CVPA faculty development grant helps artist archive 20+ years of work
School of Art Design and Art HistoryJMU School of Art, Design and Art History assistant professor Dymph de Wild used her time at home during the pandemic and a professional development grant to create a digital archive of her work from 20+ years as a professional artist.
For Dymph, preparing artist talks, generating proposals for exhibitions and art residencies, updating her website and writing grant applications had become a cumbersome and time-consuming prospect. With a 200-square-foot studio covered in completed and uncompleted work and found objects and at least 15 thumb drives to look through, she realized she had to tackle the daunting task of organizing her work.
Dymph successfully applied for a $1,000 CVPA Faculty Development Grant to hire undergraduate student photographer Evan Clough and buy hardware and supplies to create a searchable database.

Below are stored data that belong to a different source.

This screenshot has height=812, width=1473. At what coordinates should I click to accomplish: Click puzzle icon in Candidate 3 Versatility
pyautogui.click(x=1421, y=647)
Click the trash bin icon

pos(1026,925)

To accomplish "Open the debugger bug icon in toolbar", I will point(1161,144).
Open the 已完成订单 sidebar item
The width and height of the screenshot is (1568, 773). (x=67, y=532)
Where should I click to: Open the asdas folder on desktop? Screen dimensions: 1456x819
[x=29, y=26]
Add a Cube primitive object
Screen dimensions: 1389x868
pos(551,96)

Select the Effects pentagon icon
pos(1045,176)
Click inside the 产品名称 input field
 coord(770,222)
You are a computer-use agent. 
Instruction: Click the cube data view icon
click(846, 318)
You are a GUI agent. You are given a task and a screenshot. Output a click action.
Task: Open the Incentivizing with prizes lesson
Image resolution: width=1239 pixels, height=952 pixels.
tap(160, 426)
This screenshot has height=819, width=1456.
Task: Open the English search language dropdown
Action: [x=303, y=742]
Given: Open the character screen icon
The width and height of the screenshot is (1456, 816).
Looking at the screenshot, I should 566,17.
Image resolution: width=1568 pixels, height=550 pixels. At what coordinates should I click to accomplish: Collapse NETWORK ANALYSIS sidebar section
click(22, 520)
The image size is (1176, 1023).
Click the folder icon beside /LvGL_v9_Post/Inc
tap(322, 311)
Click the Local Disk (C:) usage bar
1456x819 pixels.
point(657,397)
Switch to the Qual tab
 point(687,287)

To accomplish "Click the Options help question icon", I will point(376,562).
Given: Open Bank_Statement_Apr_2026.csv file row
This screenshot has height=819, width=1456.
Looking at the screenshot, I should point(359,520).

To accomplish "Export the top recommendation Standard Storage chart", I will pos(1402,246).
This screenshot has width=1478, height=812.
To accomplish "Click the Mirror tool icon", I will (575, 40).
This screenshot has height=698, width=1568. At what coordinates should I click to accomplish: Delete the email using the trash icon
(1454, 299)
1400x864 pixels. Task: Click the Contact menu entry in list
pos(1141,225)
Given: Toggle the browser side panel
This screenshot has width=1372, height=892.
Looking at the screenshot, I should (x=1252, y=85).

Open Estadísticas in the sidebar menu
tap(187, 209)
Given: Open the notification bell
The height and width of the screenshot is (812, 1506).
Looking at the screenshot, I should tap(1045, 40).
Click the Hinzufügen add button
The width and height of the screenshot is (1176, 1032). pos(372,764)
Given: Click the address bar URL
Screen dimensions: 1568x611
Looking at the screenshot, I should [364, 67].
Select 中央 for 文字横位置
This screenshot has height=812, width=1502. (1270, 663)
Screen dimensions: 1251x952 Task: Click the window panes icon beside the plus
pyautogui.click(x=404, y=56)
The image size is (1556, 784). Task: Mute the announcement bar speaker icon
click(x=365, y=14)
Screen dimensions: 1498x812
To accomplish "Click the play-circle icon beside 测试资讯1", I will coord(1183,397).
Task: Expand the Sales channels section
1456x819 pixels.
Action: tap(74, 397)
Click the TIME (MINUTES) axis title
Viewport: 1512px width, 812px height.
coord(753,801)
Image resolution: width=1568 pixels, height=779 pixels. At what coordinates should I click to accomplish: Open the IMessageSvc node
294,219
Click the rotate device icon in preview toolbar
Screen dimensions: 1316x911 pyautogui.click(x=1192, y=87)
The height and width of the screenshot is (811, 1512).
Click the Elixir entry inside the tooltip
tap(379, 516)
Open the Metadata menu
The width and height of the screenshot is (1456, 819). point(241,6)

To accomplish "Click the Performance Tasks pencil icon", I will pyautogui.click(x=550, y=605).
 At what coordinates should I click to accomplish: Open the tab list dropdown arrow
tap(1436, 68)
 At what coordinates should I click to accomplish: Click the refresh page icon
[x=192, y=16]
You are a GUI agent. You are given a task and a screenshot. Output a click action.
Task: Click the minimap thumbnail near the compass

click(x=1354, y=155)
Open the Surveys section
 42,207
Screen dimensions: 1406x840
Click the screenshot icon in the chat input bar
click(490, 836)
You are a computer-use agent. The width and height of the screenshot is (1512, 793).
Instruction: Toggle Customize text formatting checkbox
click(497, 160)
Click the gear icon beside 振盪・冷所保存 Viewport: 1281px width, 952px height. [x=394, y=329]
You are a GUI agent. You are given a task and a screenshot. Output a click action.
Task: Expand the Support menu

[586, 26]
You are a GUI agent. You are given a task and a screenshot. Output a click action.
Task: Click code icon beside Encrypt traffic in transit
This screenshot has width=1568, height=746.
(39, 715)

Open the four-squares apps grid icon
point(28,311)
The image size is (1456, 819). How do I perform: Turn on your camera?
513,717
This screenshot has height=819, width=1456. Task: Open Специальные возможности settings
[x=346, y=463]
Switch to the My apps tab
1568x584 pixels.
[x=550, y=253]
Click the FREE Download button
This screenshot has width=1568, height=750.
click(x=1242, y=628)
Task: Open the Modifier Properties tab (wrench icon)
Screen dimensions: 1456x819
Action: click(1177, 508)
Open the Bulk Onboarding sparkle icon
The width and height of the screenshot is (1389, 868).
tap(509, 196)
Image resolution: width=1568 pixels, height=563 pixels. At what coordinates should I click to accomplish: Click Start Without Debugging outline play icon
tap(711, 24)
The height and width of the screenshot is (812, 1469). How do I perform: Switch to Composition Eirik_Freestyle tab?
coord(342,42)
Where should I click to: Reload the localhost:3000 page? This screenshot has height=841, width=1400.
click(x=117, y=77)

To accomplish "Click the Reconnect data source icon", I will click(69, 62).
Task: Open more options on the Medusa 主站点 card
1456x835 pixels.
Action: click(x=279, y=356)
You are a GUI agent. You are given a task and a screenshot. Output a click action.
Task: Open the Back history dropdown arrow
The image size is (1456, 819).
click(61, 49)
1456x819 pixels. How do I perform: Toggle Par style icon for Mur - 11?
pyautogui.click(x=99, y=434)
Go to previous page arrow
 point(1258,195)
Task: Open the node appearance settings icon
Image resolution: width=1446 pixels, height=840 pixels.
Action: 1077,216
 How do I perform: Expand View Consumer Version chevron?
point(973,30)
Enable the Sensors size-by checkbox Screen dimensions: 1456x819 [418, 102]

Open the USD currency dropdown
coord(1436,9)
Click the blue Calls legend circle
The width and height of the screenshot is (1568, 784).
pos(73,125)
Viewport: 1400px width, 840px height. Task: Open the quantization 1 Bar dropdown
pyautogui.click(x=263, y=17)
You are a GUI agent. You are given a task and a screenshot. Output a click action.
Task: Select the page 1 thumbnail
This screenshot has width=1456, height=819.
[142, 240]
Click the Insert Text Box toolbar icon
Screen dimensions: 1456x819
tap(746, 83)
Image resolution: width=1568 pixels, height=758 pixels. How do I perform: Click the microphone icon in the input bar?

After Dymph did preliminary work of cataloging her 2D work, which dates to her Belgian photography studies in the 1990s, Evan got to work creating 300,000 images that captured every piece of finished work, dismissed work and found items that covered her studio. Together, they created a naming convention for the files that include art medium, a descriptor, a category number and an item number. Thanks to a software tool that helped cull duplicate images – a process that took seven hours – Dymph ended up with 100,000 images that she can sort according to any part of the title.
The entire project took 75 hours over five weeks and provided Dymph with an organized library of her work that she can continue to grow with new images. Dymph talked about her project in a PechaKucha presentation at the Sparks Symposium, an event that celebrated the impact of CVPA funding for scholarship and research.